In the last few days, parishioners have offered gifts of $20,000 to help the deaf ministry move and $25,000 to pay for renovations to a hall at St. George's if the program goes there. The gifts, however, are contingent on the DCC staying in MetroWest, Fitzpatrick said.

"I am willing to hang in there," he said.

The Rev. Christopher Coyne, spokesman for Archbishop Sean P. O'Malley, could not be reached for comment.

Aside from the wellness program, DCC organizes bingo nights, field trips and dinners. Masses are held the first and third Sundays of the month at 11:30 a.m.

Koetteritz of Hopkinton, who is known affectionately as Jet, divides her time between the rectory office and advocacy for deaf seniors. She helps them with problems common to all seniors, like filing a health insurance claim.

The seniors keep in touch throughtelephones for the hearing impaired and e-mail, a technology that many learned at DCC.

Many have known each other since their school days at Clarke School for the Deaf in Northampton, Horace Mann School for the Deaf in Allston and the now-defunct Boston School for the Deaf.
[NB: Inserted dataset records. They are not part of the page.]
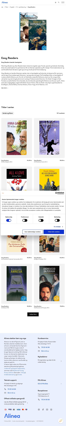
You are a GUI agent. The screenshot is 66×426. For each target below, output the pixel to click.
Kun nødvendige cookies (33, 232)
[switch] (24, 220)
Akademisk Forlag (18, 370)
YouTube (47, 410)
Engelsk (12, 7)
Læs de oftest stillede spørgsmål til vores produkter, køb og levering (15, 403)
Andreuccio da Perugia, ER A (49, 284)
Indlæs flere (32, 314)
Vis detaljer (57, 226)
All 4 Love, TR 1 (16, 187)
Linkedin (51, 410)
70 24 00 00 (45, 400)
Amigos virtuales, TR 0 (49, 257)
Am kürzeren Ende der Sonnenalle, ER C (16, 257)
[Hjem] (5, 2)
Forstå (20, 375)
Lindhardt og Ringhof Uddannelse (14, 368)
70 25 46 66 (45, 347)
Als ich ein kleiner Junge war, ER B (49, 187)
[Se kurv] (55, 2)
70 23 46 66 (12, 389)
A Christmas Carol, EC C (49, 138)
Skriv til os (45, 351)
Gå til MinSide (43, 384)
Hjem (2, 7)
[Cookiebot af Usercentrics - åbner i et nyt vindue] (56, 193)
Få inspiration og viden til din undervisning (47, 361)
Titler (6, 7)
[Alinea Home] (33, 416)
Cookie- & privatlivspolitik (18, 421)
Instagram (39, 410)
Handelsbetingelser (30, 421)
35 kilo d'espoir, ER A (16, 138)
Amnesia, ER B (16, 284)
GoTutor (11, 372)
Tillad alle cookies (54, 232)
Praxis (6, 372)
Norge (23, 372)
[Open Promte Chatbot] (60, 420)
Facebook (43, 410)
They travel from as far away as Somerville, Wilmington and Beverly to be together.

But what makes St. Anselm's unique is the warm reception they received from the parish community.

"They are not stuck up with their nose in the air. They are very friendly and care about us," said Ruth Collari, 64, of Natick.

Tracey Welch and her husband, Steve, were among parishioners who signed up for a sign language class Koetteritz gave at the church.

"We wanted to feel like we could communicate with this community," Tracey Welch of Framingham said in a telephone interview. "You feel kind of helpless (when you don't know sign language) so you kind of hold back and we didn't want to do that."

The seniors said they're used to picking up and moving. Long drives don't bother them much. They are used to long car rides to get things done.

"But just because they can do it, do we have to keep doing it," Koetteritz asked.

Waters, who suggested the DCC fight closing, put it more plainly.

"In the hearing world, where deaf people are in the minority, it's a hard world to live in," she said.